Ausnahmsweise dem gesunden Menschenverstand folgend hat das Parlament entschieden, dass die EU die "natürliche Bestrahlung" (EU-Jargon für Sonne) von Bauarbeitern und Biergarten-Kellnerinnen eben doch nicht in Gesetze fassen muss, so wie das die EU-Kommission ursprünglich vorgeschlagen hatte.

Sonnenschein-Richtlinie umfrisiert

Die Kommission wollte in ihrer unendlichen Fürsorglichkeit Arbeitnehmer vor Sonnenbrand schützen und eine T-Shirt-Pflicht für Bauarbeiter einführen. Gegen diesen offensichtlichen Unsinn liefen Verbände und Medien Sturm. Europa lachte. Der Kosename "Sonnenkrem-Richtlinie" für das bürokratische Monstrum war geboren.
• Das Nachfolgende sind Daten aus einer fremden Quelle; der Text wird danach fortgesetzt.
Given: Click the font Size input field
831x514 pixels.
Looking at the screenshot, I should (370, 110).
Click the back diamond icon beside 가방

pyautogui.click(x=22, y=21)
Kleinlaut einigten sich Ministerrat und Parlament im November darauf, den Sonnenschein aus der Arbeitsschutzrichtlinie zu streichen. So bleibt nur noch künstliche Strahlung aus Lasern und Neonröhren übrig. Die so umfrisierte Sonnenschein-Richtlinie nahm das Parlament jetzt in dritter Lesung an - allerdings ohne Sonnenschein.

"Hau die EU!"

Die Befürworter der Sonnenregulierung sagen heute, das alles sei nie so gemeint gewesen. Politische Gegner hätten ihr Süppchen auf diesem Sonnenofen geköchelt. Die Medien seien dankbar eingestiegen, denn schließlich ist "euro-bashing", also das Bedienen von negativen Klischees, angesagt.

Diese Mischung aus Stimmungsmache und verzerrender Berichterstattung macht nun auch einer weitaus wichtigeren Richtlinie das Leben schwer, die die Dienstleistungsfreiheit in der EU garantieren sollen. Die Dienstleistungsrichtlinie wurde erst zum Popanz aufgebaut und anschließend stark verwässert. Herausgekommen ist ein seltsamer Kompromiss, der zwischen Liberalisierung und Protektionismus schwankt und die Bürokratie vermehren wird. Aber das ist wieder eine neue Geschichte.